1962’de doğdum, 1979’a kadar da Sivas’taydım. Dokuz kardeştik. Babam memur, annem ev hanımı. Dedem, babaannem köyden sürekli bir şeyler yollardı. Yokluk görmedik. O zaman üretim vardı, köylü köyündeydi, üretiyordu. Üretim, tüketim arasında denge vardı. Şimdiyse çok tüketim, az üretim var. Yoksa böyle bir toprakta kıtlık yaşamazsın. Babam veznedardı, eve defterler getirir, onları doldururdu. Devlet Malzeme Ofisi’nin kalemleri vardı, elimizi süremezdik. Abim bir kere dokunmuştu da babam “Sen nasıl devletin malına dokunursun” diye kızmıştı. Öyle bir ahlakla büyüdük. 

Haberin Devamı

Dokuz kardeş şenlikli miydi?

Şenlikliydi, memur-işçi ailelere, devlet sinema kartı dağıtırdı, sinemaya giderdik. Onları seyredip evde taklitlerini yapardık. 

Sesin güzelmiş ve şarkıcı olmak istiyormuşsun. Ne oldu o hayale?

Evet, babamın bir teybi vardı, orada şarkılar dinlerdim. Babam doğum günlerinde “Hatice kızımın sesi de çok güzel, şimdi bize bir şarkı söyleyecek” diye bana şarkı söyletirdi. Liseden sonra Ankara’ya ablamların yanına gittim. “Konservatuvarı dene” dediler. Ama kontenjan dolmuştu. “Tiyatro bölümüne sınav açıyoruz ” dendi. Elemelere girdim. Önce hocalar “Bu kızın tiyatroyla ilgili bilgisi yok” demiş. Cüneyt Gökçer itiraz etmiş “Buraya yazıyorum, bu kız iyi olacak” diye. Alındım. Yatılıydı ve çok çalıştım. 

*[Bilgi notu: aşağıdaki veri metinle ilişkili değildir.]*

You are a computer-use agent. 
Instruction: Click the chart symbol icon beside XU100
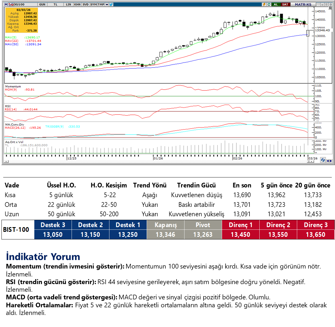coord(11,4)
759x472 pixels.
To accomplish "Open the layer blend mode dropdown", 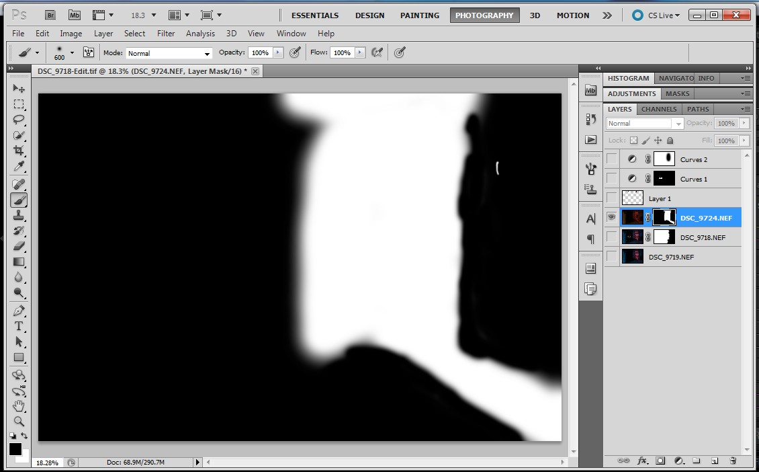I will (644, 124).
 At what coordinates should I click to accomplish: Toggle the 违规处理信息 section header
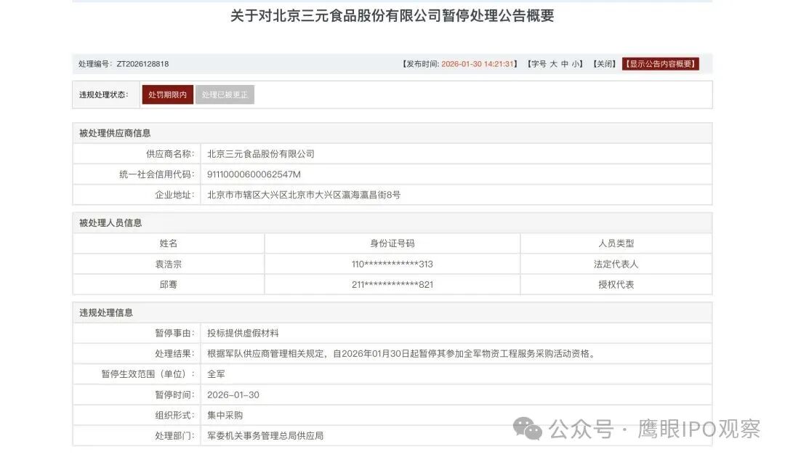(x=106, y=312)
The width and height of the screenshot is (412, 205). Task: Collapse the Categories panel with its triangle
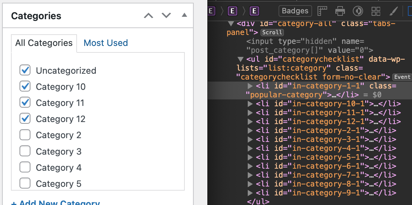(184, 15)
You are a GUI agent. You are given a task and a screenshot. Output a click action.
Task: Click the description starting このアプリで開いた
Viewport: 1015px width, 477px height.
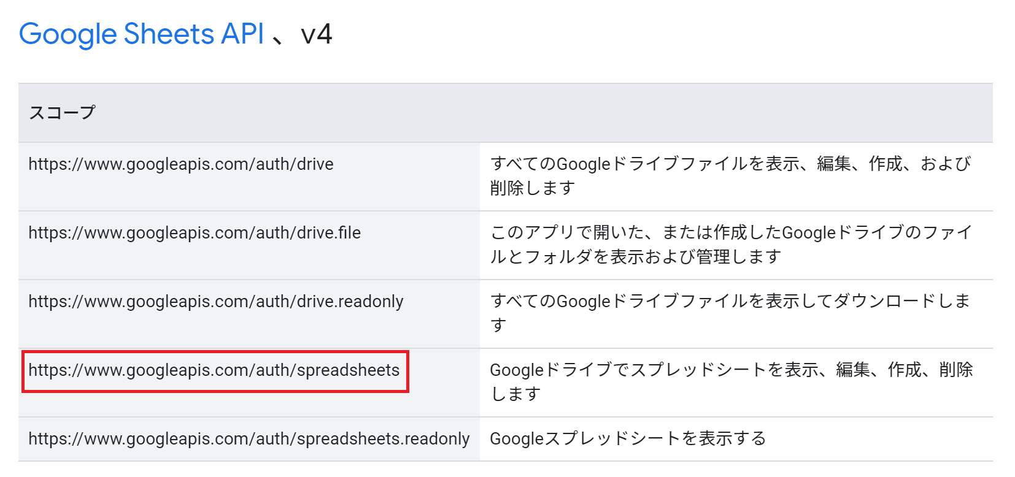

Keşke müzik okusaydım dedin mi?

Müzik hâlâ benim için çok özel. Masis Aram Gözbek’in şefliğinde olan Magma Koro’nun bir üyesiyim ve çok mutluyum. Yeni bir konser verdik, muhteşem bir heyecan. m

Geçen yıllardan nasıl bir ders çıkardın?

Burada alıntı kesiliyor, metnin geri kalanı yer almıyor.